### O que fazer
Responda, com base no texto sobre a Terra Nova, às perguntas seguintes.
(a) Em que ano foi Giovanni Cabotto para além da Gronelândia?
(b) Segundo que tratado negou Portugal à coroa inglesa o direito de colonizar a área?
(c) Em que documento surge a primeira representação cartográfica da Terra Nova?

### Texto a ler
==========
Por lá andou ainda Giovanni Cabotto. Deste genovês ao serviço de Henrique VII, de Inglaterra, se diz que em 1497 foi para além da Gronelândia e “descobriu terra firme a 700 léguas daqui”. No ano seguinte efectuou nova viagem mas já não voltou. E nunca se chegou a saber o local exacto por ele avistado.
Em qualquer caso – não fosse o diabo tecê-las – o reino de Portugal asseverou à coroa inglesa o nulo direito desta à colonização da área, de acordo com o estipulado no Tratado de Tordesilhas. O que era um sinal claro de que saberia da existência de terra firme para aqueles lados.
De facto, a primeira representação cartográfica da Terra Nova, e a prova efectiva de que a sua existência e localização chegaram ao conhecimento da Europa, deve-se aos portugueses. Trata-se do planisfério de Cantino, onde a ilha é perfeitamente identificável.
==========
### Dados guardados
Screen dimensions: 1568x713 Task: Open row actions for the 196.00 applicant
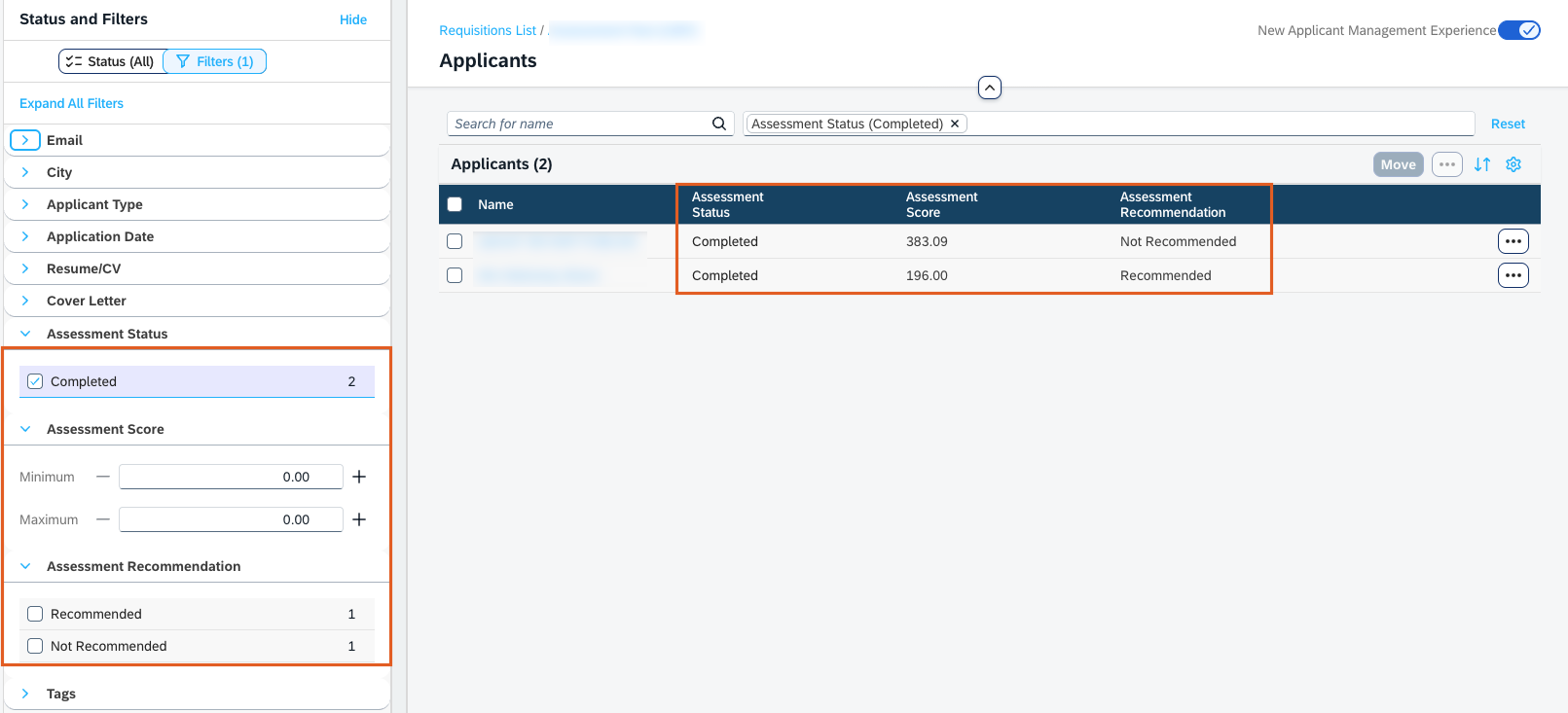[1513, 275]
==========
### Resolução
(a) Em 1497.
(b) O Tratado de Tordesilhas.
(c) No planisfério de Cantino.